## Problem statement
Render the items as a numbered list, starting with the line that contains "Where should I click to: Delete" and going on through the line that contains "click(770, 507)", with blank lines left out.
____
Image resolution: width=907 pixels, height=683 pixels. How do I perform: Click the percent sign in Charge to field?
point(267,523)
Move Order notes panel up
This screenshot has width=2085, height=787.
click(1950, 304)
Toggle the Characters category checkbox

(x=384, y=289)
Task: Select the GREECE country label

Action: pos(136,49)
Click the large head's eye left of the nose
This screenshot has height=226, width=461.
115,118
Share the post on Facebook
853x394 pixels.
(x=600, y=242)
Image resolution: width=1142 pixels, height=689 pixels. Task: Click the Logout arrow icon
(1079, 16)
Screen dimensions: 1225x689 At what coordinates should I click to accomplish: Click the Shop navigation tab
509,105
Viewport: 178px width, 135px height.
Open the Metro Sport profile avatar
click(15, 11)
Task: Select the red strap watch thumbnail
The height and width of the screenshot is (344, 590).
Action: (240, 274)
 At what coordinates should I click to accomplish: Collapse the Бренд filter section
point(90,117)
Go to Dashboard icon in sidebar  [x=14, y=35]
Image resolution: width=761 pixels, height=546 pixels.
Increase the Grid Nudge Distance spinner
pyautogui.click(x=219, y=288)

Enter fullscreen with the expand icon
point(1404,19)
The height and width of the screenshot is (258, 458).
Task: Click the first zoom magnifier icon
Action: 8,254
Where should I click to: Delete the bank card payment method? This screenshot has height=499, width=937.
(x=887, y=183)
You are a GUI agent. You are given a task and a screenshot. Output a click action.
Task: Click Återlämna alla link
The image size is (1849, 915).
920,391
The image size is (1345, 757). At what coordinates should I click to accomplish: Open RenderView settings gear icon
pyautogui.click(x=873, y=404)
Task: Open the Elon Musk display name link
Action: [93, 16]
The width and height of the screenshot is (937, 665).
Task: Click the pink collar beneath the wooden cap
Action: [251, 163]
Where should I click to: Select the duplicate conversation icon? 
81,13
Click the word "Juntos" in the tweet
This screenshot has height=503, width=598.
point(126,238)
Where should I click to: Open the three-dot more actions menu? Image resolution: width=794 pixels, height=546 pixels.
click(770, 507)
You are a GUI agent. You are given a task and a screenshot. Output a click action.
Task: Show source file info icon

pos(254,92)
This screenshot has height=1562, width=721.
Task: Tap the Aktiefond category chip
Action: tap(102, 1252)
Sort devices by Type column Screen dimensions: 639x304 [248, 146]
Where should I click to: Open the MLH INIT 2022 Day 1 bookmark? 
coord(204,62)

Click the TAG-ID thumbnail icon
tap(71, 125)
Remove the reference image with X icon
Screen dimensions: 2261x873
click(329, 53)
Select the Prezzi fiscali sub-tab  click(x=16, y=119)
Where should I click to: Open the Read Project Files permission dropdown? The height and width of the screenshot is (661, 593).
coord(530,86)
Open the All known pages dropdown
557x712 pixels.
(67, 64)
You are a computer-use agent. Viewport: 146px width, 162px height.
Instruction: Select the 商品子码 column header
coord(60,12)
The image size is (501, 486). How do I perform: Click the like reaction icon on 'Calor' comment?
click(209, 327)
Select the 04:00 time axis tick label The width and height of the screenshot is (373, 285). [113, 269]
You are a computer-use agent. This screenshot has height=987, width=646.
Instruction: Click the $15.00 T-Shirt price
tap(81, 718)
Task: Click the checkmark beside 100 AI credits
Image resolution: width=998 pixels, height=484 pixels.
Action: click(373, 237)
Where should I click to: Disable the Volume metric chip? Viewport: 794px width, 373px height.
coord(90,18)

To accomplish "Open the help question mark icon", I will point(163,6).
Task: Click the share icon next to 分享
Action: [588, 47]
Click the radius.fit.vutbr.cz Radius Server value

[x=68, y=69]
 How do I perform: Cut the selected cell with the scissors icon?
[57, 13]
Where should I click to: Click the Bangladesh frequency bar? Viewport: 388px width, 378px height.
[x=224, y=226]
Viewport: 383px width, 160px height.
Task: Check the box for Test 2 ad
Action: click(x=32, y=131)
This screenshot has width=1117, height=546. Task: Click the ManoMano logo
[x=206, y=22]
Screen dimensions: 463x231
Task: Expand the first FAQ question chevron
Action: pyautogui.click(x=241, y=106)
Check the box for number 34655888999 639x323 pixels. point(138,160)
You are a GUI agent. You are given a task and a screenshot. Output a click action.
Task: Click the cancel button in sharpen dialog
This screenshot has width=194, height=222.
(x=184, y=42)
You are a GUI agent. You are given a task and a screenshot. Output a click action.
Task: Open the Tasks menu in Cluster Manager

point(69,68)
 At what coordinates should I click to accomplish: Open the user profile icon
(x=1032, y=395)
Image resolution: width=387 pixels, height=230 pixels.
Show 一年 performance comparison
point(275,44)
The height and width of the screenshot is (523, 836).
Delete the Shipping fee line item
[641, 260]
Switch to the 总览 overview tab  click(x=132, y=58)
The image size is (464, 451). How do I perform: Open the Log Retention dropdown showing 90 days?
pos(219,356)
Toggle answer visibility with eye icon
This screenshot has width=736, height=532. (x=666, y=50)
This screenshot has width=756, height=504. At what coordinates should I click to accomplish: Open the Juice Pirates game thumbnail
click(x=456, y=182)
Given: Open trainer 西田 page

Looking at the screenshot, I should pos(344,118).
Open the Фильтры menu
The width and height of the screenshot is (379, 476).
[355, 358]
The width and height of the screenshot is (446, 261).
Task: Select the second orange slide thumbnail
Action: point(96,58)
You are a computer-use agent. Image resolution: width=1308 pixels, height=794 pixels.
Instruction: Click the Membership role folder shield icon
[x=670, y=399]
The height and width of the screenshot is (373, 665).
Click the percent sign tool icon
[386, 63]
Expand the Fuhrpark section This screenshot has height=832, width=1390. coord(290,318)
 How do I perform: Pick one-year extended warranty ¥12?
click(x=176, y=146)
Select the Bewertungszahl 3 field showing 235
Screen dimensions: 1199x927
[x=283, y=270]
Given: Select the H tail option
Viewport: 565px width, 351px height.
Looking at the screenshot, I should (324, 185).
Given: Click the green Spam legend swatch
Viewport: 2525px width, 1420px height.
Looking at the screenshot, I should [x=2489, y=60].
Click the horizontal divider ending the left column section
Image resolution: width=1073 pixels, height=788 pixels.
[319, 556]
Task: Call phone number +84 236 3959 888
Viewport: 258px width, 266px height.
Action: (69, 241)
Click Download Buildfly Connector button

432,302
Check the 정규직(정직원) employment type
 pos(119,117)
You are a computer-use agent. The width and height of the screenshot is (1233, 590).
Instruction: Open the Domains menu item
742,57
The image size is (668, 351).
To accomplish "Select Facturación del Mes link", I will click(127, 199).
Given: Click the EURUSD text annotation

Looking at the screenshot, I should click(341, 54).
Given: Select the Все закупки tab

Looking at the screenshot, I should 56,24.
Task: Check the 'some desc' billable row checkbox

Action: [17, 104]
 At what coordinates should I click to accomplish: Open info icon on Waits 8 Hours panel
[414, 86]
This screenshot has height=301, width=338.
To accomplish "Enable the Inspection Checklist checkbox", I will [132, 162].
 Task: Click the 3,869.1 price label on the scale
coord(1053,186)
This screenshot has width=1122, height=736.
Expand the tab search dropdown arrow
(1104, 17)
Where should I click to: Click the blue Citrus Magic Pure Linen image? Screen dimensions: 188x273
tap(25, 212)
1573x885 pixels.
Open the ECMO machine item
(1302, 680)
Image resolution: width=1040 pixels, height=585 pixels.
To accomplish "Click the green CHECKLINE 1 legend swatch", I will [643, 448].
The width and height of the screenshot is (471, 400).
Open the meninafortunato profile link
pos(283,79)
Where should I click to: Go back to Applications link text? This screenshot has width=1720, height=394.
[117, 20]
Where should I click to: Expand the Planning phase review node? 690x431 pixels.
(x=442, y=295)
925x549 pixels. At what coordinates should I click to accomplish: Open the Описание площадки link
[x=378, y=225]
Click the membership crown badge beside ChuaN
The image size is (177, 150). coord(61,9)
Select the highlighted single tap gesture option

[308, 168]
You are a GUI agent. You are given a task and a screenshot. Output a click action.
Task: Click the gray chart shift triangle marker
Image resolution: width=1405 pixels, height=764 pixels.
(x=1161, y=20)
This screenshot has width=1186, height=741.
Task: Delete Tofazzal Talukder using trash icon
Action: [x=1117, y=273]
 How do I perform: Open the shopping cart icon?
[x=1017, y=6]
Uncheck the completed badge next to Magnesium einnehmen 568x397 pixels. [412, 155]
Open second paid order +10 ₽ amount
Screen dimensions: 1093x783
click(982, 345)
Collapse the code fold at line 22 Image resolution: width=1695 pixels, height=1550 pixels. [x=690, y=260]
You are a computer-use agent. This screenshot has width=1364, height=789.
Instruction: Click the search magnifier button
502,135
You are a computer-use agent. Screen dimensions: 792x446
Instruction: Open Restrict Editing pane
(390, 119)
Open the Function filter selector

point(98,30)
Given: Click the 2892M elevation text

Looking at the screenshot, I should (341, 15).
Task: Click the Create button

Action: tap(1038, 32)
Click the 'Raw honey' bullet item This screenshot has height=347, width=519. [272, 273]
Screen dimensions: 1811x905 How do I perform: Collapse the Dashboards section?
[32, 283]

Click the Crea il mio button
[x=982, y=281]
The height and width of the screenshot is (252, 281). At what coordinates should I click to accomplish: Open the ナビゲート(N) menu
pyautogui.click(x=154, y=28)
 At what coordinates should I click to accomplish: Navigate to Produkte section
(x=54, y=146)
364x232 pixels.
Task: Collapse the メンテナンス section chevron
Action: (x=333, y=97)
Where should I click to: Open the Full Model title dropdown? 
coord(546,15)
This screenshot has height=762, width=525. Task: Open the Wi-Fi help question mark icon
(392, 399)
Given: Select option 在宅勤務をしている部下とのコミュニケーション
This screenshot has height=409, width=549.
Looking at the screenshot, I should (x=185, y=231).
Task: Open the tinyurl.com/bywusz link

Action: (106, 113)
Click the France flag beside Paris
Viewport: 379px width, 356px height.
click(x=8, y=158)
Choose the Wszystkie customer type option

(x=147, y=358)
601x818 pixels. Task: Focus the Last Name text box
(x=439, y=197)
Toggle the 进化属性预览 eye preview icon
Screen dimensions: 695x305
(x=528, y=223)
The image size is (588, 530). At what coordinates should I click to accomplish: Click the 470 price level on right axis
____
## Task answer
1. Where should I click to: Delete the bank card payment method? This screenshot has height=499, width=937.
2. (x=887, y=183)
3. You are a GUI agent. You are given a task and a screenshot. Output a click action.
4. Task: Click Återlämna alla link
5. The image size is (1849, 915).
6. 920,391
7. The image size is (1345, 757). At what coordinates should I click to accomplish: Open RenderView settings gear icon
8. pyautogui.click(x=873, y=404)
9. Task: Open the Elon Musk display name link
10. Action: [93, 16]
11. The width and height of the screenshot is (937, 665).
12. Task: Click the pink collar beneath the wooden cap
13. Action: [251, 163]
14. Where should I click to: Select the duplicate conversation icon? 
15. 81,13
16. Click the word "Juntos" in the tweet
17. This screenshot has height=503, width=598.
18. point(126,238)
19. Where should I click to: Open the three-dot more actions menu? Image resolution: width=794 pixels, height=546 pixels.
20. click(770, 507)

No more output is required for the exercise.